### [Work instructions]
1. List every crew role or rank that the first four paragraphs of the Oran harbor passage mention.
2. Answer these questions from the Oran harbor passage:
(a) Why did the ship have no steam to drive its propeller shafts?
(b) Where did the ship head a few hours after leaving the harbor, and for what purpose?
(c) How long ago did the events in the harbor take place?
3. Return the part of the Oran harbor passage from "That happened over" to "me to elaborate.", copied word for word.

### [Passage shown]
+++

The pandemonium at our dock was obviously being repeated elsewhere in the port where the rest of the fleet had tied up, for, within a few minutes, orders came down from the fleet commander to cast off and sail out into the safety of the open sea.  Our ship could obey the first part of the order readily enough.  Indeed we had no choice.  As the middle ship in the nest, we had to move to let the innermost ship out.  So the moment the outermost ship slipped away, we  released our lines and unsnapped our connections with dock’s electrical supply.  That done, we slowly drifted away from the dock and what had been our two neighbors.

Following the second half of the commander’s order was another story.  We could not sail out of the port or anywhere else for that matter.  We had no propulsion.  More specifically, we had no steam to drive the propeller shafts because the generators had been shut down when docked.

The next several minutes were memorable.  Down below the engineers were desperately trying to build up pressure while, on the bridge, I was grimly tracking our route across the chart from bearings shouted at me by sailors taking sights, port and starboard.  Every few moments, Captain Maddox looked over my shoulder and, it was clear, he did not like what he saw.  Neither did I, for that matter.  The wind was pushing us toward shore.

Then, almost miraculously it seemed, the ship shuddered and I heard the irregular stutter of sleepy propellers trying to wake up.  Simultaneously, the track on my chart came to a standstill and the captain turned his none-too-gentle attentions to the quartermaster at the wheel.  Anxious moments later came the thrashing sound of the propellers turning in earnest and we had headway on a course out of the harbor.  A few hours later we were on our way to the shipyard in Piraeus, Greece to repair the damage done to our hull by the storm.

That happened over fifty years ago, but to this day, there have been occasions when the sound of the captain’s thunderous screams down to the engine room for a head of steam echo in my brain.  To be sure, those occasions had been rare until the last year or so when they have resurfaced with some regularity whenever I listen to the nightly news.  More specifically, every time I hear an administration official bemoan the lack of jobs.

The difference between our ship’s successful escape from Oran harbor and today’s unsuccessful plea for higher employment is that Captain Maddox could call upon willing able seamen and trustworthy equipment whereas the administration can call upon neither.  Allow me to elaborate.


President Obama has surrounded himself with academics, attorneys, and other types removed from the crass world of commerce.  As I understand it, none of the President’s cabinet members or close advisors has had the kind of business background that would have acquainted them with all the difficulties involved in keeping a commercial enterprise afloat.  And certainly nothing in the President’s personal resume suggests any familiarity with the conduct of business other than, perhaps, fundraising.

This abysmal lack of experience, for an administration leading a supposedly capitalistic country, is, I believe, the only way one can account for the decision-making that has come out of the White House during the first two years of the Obama’s term.  It seems to have misled policy makers into accepting the Hollywood image of corporations as indestructible structures of steel and concrete insensible to whatever governmental vicissitudes are thrown their way.

+++

### [Material supplied]
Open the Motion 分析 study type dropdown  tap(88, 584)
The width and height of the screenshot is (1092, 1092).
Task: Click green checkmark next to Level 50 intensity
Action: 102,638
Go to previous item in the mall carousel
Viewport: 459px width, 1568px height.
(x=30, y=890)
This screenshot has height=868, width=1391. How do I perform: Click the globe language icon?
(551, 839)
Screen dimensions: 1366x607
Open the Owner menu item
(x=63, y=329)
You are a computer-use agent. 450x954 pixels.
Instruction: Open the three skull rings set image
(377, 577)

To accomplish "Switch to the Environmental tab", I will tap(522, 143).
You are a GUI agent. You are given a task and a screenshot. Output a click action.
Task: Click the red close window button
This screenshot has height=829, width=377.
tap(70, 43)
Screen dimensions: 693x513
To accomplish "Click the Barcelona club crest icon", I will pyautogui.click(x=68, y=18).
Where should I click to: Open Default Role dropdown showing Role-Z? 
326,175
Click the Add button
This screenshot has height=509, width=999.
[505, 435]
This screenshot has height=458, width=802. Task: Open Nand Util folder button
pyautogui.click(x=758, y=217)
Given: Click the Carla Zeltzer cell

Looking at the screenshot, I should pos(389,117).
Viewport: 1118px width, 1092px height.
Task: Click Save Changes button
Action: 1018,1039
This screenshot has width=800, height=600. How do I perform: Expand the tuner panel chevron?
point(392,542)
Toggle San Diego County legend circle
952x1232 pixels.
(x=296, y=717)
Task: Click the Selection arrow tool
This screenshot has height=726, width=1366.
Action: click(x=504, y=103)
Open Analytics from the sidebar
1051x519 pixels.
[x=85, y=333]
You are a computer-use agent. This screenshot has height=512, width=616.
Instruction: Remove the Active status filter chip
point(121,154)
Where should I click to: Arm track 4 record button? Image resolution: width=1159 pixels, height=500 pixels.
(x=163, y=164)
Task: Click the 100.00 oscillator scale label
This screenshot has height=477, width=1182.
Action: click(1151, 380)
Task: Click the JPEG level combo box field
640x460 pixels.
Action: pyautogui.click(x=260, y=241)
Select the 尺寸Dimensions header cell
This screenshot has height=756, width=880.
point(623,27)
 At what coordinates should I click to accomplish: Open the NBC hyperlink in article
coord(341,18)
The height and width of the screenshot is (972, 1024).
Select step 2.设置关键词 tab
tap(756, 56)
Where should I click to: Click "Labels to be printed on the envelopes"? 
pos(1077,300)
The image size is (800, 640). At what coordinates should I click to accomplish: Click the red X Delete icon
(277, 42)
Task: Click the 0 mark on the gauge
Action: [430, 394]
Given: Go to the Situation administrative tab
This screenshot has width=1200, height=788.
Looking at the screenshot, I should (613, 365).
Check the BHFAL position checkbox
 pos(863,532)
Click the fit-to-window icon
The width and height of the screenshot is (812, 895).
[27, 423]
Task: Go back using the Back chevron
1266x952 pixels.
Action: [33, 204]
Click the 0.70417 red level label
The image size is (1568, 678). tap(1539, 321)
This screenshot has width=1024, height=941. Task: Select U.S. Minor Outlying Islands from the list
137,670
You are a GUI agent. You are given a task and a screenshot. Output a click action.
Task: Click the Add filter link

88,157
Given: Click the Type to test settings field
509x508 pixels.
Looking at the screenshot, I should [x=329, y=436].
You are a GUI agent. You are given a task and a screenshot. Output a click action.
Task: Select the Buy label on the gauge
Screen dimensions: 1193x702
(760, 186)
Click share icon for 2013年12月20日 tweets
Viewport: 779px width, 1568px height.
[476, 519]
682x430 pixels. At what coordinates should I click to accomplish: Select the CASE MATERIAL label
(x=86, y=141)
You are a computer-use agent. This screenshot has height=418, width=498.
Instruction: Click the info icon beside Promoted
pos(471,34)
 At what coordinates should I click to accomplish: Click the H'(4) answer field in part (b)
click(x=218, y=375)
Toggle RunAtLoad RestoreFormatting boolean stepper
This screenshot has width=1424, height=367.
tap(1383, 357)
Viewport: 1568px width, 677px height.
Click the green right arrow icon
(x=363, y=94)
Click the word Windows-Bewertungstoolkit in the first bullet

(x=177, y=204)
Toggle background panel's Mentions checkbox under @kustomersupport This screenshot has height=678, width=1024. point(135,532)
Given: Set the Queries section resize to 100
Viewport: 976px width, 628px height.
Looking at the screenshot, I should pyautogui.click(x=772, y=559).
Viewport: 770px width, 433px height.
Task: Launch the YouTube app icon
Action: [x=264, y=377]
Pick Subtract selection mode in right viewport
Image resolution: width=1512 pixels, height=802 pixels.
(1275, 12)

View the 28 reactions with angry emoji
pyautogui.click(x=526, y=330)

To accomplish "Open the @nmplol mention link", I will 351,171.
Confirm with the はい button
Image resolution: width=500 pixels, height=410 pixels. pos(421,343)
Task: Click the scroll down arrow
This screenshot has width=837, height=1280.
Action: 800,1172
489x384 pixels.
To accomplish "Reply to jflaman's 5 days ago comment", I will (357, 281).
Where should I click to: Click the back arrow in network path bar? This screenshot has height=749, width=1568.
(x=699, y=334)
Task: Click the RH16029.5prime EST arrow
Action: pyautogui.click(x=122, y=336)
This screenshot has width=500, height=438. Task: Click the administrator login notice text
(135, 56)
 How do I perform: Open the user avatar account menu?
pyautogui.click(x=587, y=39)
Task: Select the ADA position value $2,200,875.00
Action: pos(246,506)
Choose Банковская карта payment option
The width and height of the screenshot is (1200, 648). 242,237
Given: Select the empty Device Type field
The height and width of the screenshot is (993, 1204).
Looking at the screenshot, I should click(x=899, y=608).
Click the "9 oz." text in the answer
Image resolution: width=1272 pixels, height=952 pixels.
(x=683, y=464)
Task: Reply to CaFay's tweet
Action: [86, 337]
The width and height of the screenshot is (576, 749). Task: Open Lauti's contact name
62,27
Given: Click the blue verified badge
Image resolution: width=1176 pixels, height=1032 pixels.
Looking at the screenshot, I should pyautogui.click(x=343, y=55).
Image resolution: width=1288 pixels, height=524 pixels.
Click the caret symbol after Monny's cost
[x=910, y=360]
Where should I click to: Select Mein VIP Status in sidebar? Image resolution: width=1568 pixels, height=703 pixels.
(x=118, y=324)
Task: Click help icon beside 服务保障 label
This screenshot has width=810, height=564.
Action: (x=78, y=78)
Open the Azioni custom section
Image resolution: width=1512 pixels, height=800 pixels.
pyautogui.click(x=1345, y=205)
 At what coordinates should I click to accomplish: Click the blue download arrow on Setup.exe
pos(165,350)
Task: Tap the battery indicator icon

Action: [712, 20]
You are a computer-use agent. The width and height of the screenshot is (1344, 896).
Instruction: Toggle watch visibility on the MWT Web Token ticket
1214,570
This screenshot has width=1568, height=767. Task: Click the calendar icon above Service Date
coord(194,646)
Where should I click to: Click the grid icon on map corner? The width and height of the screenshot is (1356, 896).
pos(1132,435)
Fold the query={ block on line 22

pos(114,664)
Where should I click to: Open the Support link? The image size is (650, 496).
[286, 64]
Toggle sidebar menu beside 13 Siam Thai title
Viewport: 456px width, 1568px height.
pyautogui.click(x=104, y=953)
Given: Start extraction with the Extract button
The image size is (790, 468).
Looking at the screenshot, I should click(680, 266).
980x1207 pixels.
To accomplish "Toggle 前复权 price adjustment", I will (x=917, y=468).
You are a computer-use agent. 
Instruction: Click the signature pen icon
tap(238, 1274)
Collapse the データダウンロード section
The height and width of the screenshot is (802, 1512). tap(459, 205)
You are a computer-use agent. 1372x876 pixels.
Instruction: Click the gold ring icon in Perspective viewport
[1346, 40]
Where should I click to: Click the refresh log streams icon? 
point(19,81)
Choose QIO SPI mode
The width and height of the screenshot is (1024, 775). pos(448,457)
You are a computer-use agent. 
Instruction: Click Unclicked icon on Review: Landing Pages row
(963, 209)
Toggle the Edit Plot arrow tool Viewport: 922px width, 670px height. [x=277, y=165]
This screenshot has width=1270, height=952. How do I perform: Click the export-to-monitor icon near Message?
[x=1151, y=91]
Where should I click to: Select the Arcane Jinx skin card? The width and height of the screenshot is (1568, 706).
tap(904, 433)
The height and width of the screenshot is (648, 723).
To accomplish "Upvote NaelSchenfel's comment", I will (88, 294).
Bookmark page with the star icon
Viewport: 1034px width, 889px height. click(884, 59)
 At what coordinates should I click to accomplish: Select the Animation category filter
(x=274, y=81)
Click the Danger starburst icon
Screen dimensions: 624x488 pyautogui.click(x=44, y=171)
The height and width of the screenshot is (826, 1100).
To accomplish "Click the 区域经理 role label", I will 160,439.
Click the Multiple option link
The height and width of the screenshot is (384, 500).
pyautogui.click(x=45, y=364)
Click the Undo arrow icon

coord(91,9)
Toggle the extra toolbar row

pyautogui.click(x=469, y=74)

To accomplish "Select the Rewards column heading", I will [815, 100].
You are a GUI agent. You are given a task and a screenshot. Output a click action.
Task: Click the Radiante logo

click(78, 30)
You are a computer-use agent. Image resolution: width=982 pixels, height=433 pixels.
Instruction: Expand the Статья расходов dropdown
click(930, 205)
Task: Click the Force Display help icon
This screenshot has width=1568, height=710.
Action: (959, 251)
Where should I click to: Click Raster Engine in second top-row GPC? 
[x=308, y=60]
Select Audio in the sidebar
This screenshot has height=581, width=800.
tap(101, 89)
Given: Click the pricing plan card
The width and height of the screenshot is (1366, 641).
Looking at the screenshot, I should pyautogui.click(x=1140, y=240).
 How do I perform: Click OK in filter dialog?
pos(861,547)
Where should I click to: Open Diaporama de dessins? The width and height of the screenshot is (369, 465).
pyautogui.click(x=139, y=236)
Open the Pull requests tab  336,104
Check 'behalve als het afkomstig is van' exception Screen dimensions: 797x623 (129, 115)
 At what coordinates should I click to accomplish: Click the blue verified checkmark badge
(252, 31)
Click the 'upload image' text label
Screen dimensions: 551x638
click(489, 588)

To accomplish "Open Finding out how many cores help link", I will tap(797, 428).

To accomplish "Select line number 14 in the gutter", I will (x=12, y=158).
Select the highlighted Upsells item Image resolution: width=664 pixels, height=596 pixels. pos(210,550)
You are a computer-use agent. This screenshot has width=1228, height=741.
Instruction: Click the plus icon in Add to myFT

+++

### [Answers to the tasks]
1.
- Fleet commander
- Engineers
- Sailors
- Captain (Captain Maddox)
- Quartermaster

2.
(a) The generators had been shut down while the ship was docked.
(b) It headed to the shipyard in Piraeus, Greece, to repair the damage the storm had done to its hull.
(c) Over fifty years ago.

3.
That happened over fifty years ago, but to this day, there have been occasions when the sound of the captain’s thunderous screams down to the engine room for a head of steam echo in my brain.  To be sure, those occasions had been rare until the last year or so when they have resurfaced with some regularity whenever I listen to the nightly news.  More specifically, every time I hear an administration official bemoan the lack of jobs.

The difference between our ship’s successful escape from Oran harbor and today’s unsuccessful plea for higher employment is that Captain Maddox could call upon willing able seamen and trustworthy equipment whereas the administration can call upon neither.  Allow me to elaborate.